Exercise objective » Copy out every line below that contains the word "icon".

----- Source records -----

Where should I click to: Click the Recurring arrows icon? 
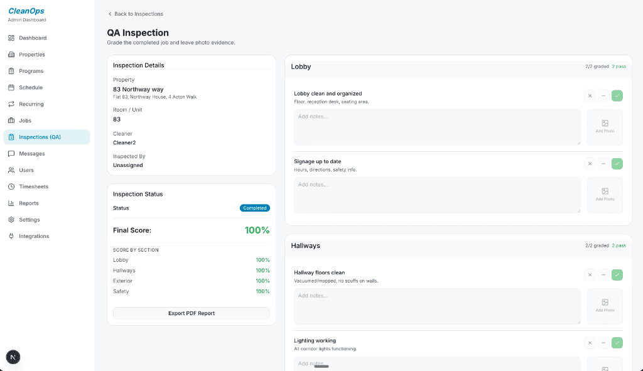[11, 104]
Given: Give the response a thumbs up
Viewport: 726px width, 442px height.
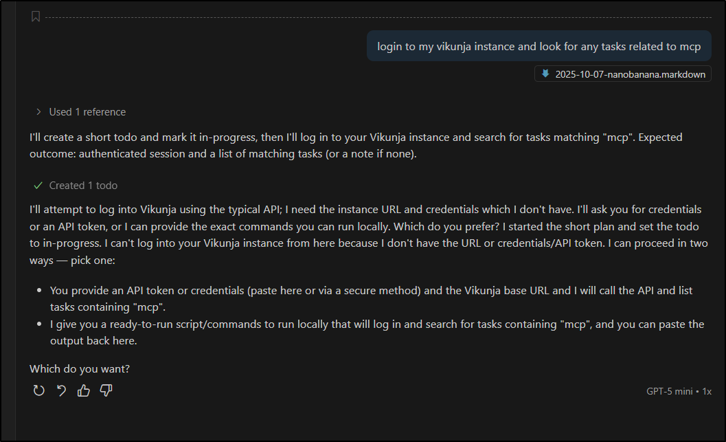Looking at the screenshot, I should pyautogui.click(x=84, y=390).
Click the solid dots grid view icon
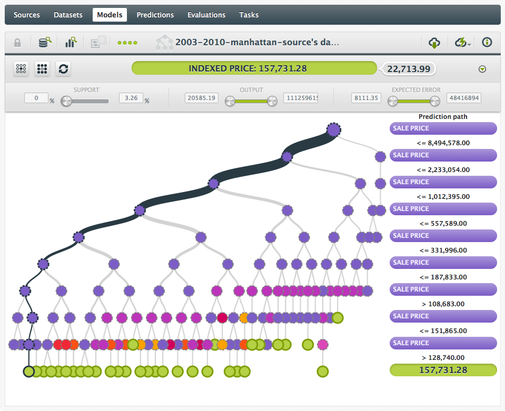505x411 pixels. pyautogui.click(x=42, y=68)
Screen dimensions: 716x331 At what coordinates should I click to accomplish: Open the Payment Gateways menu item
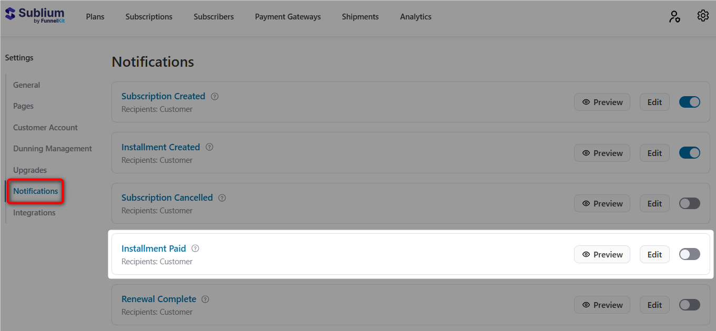click(288, 16)
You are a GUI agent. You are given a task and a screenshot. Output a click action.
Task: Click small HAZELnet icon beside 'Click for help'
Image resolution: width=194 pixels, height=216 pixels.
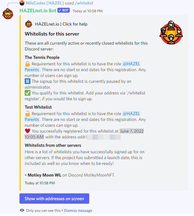click(29, 24)
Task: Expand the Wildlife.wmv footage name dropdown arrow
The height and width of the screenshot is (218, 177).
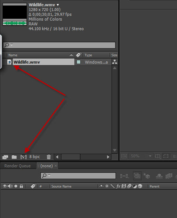Action: [58, 5]
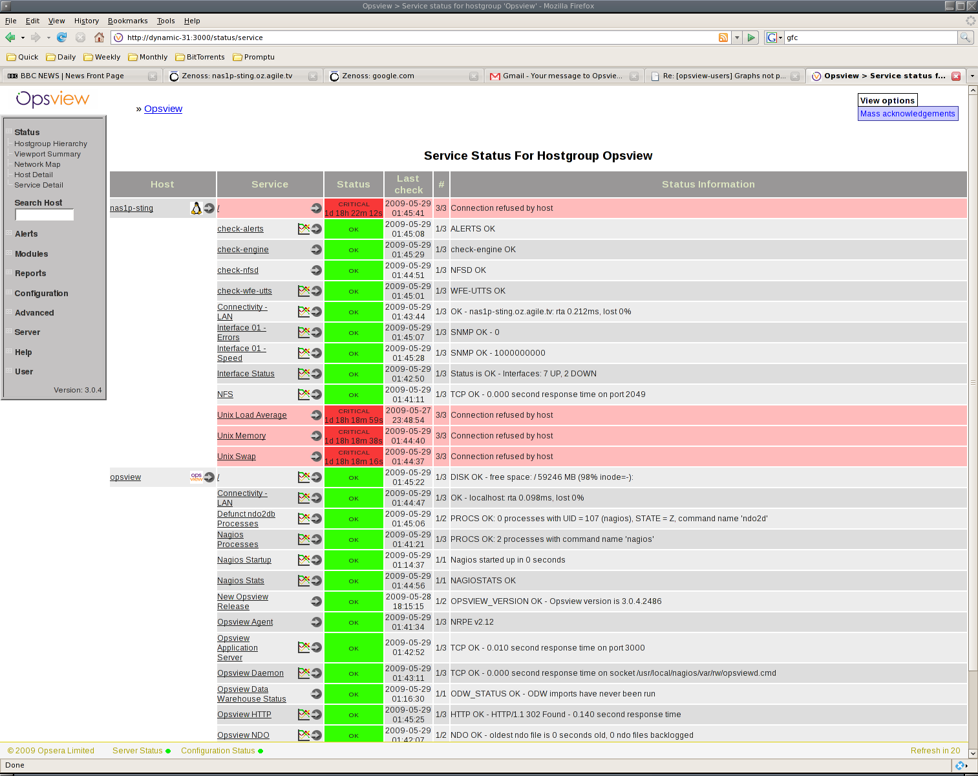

-----

Solution »
Where should I click to: Click the Recurring arrows icon? 
Click the solid dots grid view icon
Task: Click small HAZELnet icon beside 'Click for help'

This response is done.